📜 ⬆️ ⬇️

Welcome to the era of deep neuroevolution

image

On behalf of the Uber AI Labs team, which also includes Joel Lehman, Jay Chen, Edoardo Conti, Vashisht Madhavan, Felipe Petroski Such and Xingwen Zhang.

In the field of deep neural networks (DNN) with a large number of layers and millions of connections, for training, as a rule, stochastic gradient descent (SGD) is used. Many believe that the ability of SGD to efficiently calculate gradients is an exceptional feature. However, we publish a set of five articles in support of neuroevolution , when neural networks are optimized using evolutionary algorithms. This method is also effective in learning deep neural networks for reinforced learning (RL) tasks. Uber has many areas where machine learning can improve its performance, and developing a wide range of powerful learning approaches (including neuroevolution) will help develop safer and more reliable transport solutions.

From translator
It seemed to me more organic to keep abbreviations in the English version, as more recognizable to specialists in this subject area. In addition, for some I did not manage to quickly find well-established Russian-language equivalents. Therefore, I give a decryption of the abbreviations used:
')
  • A3C (Asynchronous Advantage Actor-Critic) - well-established Russian-language name I do not know.
  • DNN (Deep Neural Network) is a deep neural network.
  • DQN (Q-learning) - Q-learning.
  • ES (Evolution Strategies) - evolutionary strategies.
  • GA (Genetic Algorithm) is a genetic algorithm.
  • MNIST (Modified National Institute for Standards and Technology database) is a voluminous database of handwritten number samples.
  • NS (Novelty Search algorithms) - novelty search algorithms.
  • QD (Quality Diversity algorithms) - qualitative diversity algorithms.
  • RL (Reinforcement Learning) - reinforcement learning.
  • SGD (Stochastic Gradient Descent) - stochastic gradient descent.
  • SM-G (Safe Mutations through Gradients) - safe mutations through gradients.
  • TRPO (Trust Region Policy Optimization) - well-established Russian-language name I do not know.


Genetic algorithms as a competitive alternative for training deep neural networks


Using the new technique that we have invented for the efficient development of DNN, we were surprised to find that an extremely simple genetic algorithm (GA) can train deep convolutional networks with more than 4 million parameters for playing Atari from pixels, and in many games surpasses modern algorithms deep reinforcement learning (RL) (for example, DQN and A3C) or evolutionary strategies (ES), and is also faster due to better parallelization. This result is unexpected, both because it was not expected that a GA, not based on a gradient, would scale well in such large parameter spaces, and also because it was not considered possible to achieve or exceed advanced RL algorithms using GA. Further, we show that modern GA enhancements that improve GA capabilities, such as novelty search , also work on DNN scales and can contribute to finding solutions to deceptive tasks (with complex local extremes), ahead of reward maximization algorithms, such as Q-learning (DQN ), policy gradients (A3C), ES and GA.


This GA strategy scores 10,500 points in Frostbite. DQN, AC3 and ES gain less than 1000 on this game.


GA plays well in the Asteroids. It is on average superior to DQN and ES, but not A3C.

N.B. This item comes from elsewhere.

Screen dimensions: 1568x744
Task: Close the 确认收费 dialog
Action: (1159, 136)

Safe mutations using gradient calculations


In a separate article, we show how gradients can be combined with neuroevolution, improving the ability to learn recurrent and very deep neural networks, making possible the evolution of DNN with more than a hundred layers - a level far exceeding what was previously possible due to neuroevolution. We do this by computing the gradient of the network outputs relative to the weights (that is, not the error gradient, as in traditional deep learning), allowing the calibration of random mutations to more accurately handle the most sensitive parameters, thereby solving the main problem of random mutation in large networks.

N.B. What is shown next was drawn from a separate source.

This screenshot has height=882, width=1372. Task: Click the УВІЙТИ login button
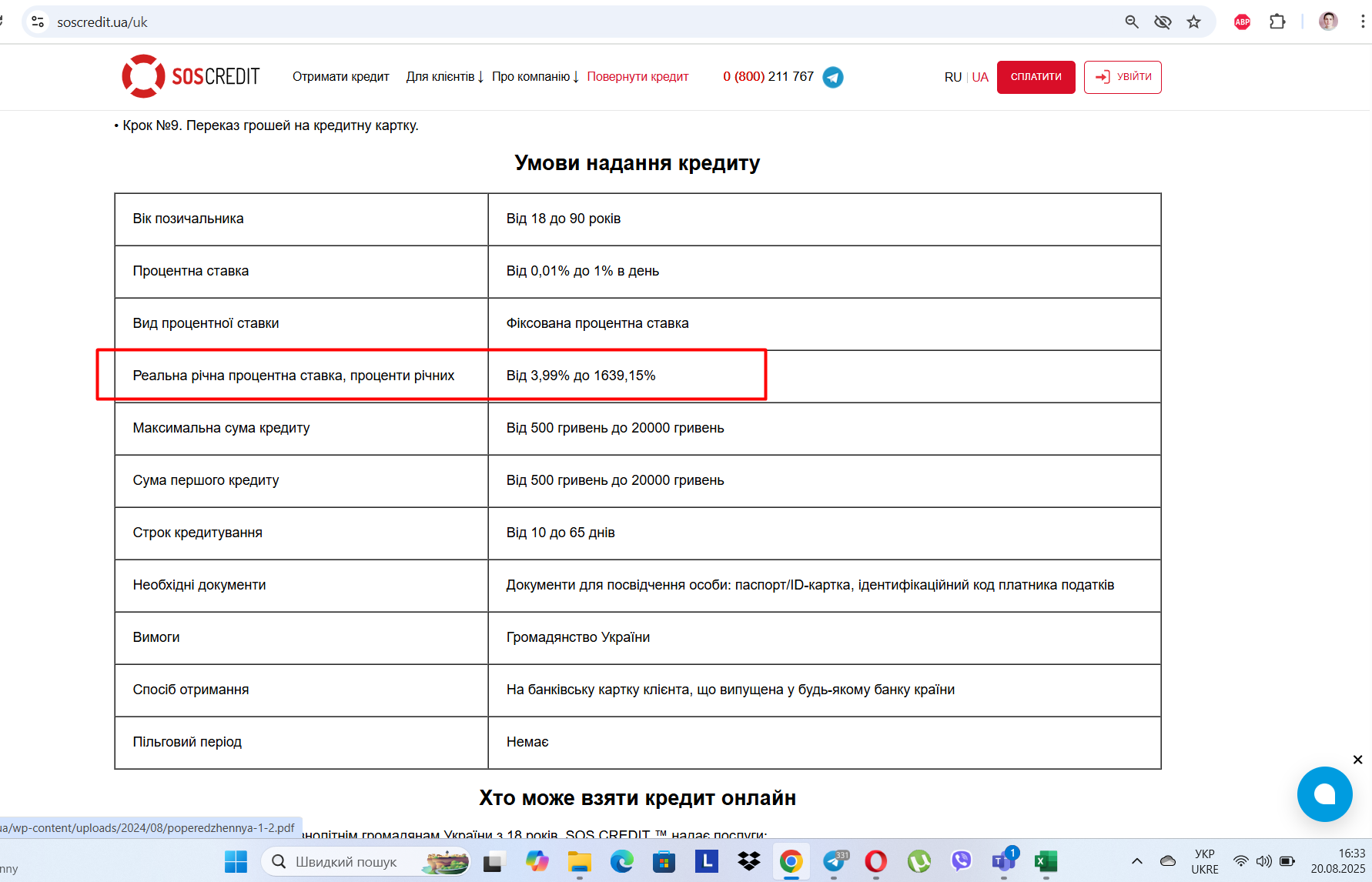[1123, 77]
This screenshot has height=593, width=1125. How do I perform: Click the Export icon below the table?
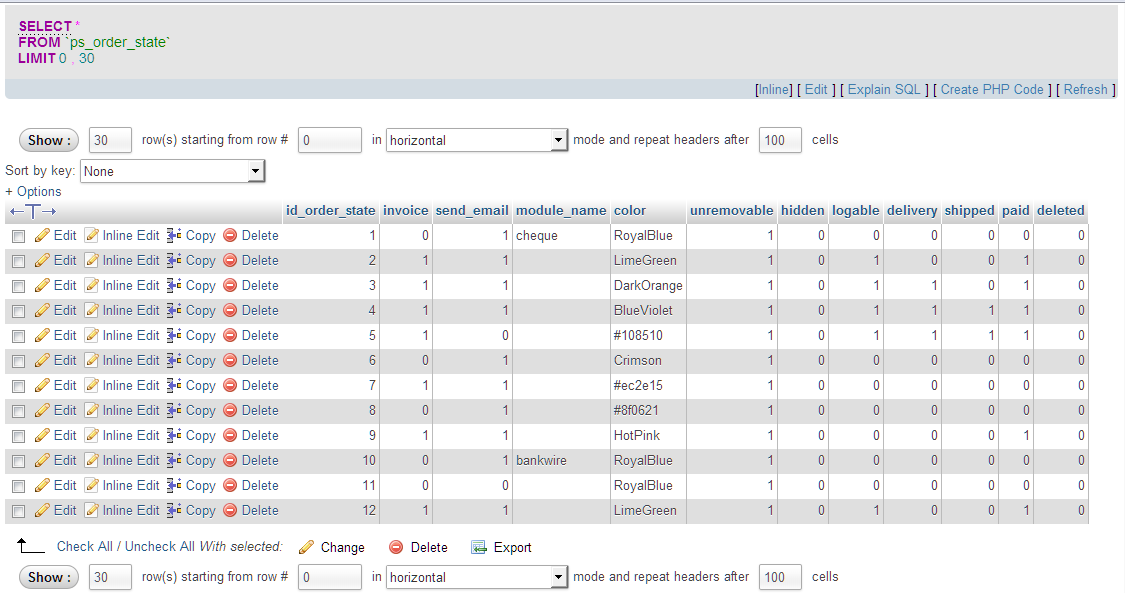pyautogui.click(x=479, y=548)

Both animations show a set of mutations of the same network, which should bypass the maze (start in the lower left corner and exit in the upper left). Normal mutations generally lose their ability to reach the finish line, while safe mutations generally retain it, while maintaining diversity, illustrating the significant advantage of safe mutation.

How ES relates to SGD


Our articles complement the previously formed understanding , which was first noted by a team from OpenAI (Russian translation: habrahabr.ru/post/330342 ), that various evolutionary neuroevolution strategies can compete well in optimizing deep neural networks on deep RL problems. However, today the broader implications of this result remain the subject of discussion. Creating the prerequisites for further innovations in ES, we examine their relationship with SGD in detail in a comprehensive study that examines how close the gradient approximation using ES actually achieves the optimal gradient for each minibatch calculated by MNIST SGD, and how well it can be done . We show that ES can achieve 99% accuracy in MNIST if sufficient computational power is provided to improve the gradient approximation, indicating why ES will be an increasingly serious contender in deep RL where no method has privileged access. to the ideal gradient information, as the degree of parallelization of computations increases.

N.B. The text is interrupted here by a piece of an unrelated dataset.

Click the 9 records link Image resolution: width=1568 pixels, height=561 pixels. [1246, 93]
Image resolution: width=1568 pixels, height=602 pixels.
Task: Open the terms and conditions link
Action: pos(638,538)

ES is not just traditional finite differences.


A companion study empirically confirms the understanding that ES (with a sufficiently large value of the perturbation parameter) acts differently than SGD because it optimizes the expected reward from the set of strategies described by the probability distribution (cloud in the search space), while SGD optimizes the reward for one strategy (point in the search space). This change forces ES to visit different areas of the search space, fortunately or unfortunately (both cases are illustrated). An additional consequence of the optimization of the perturbation parameter population is that ES acquires robustness that is not achievable through SGD. Noting that ES optimizes a population of parameters, it also highlights the intriguing connection between ES and Bayesian methods .


The random perturbations of the weights of the pedometer, studied by the TRPO, lead to significantly less steady gaits than the random perturbations of the pedometer of equivalent quality found with ES. The original trained walkers are located in the center of each nine-frame combined image.


Traditional finite differences (gradient descent) cannot cross the narrow gap where the fitness function has a low value, and the ES easily crosses it, reaching an area with a high value on the other side.


ES stalls in a narrow “ravine” with a high value of fitness function, while traditional finite differences (gradient descent) go the same way without any problems, illustrating, along with the previous video, the differences and trade-offs between these two different approaches.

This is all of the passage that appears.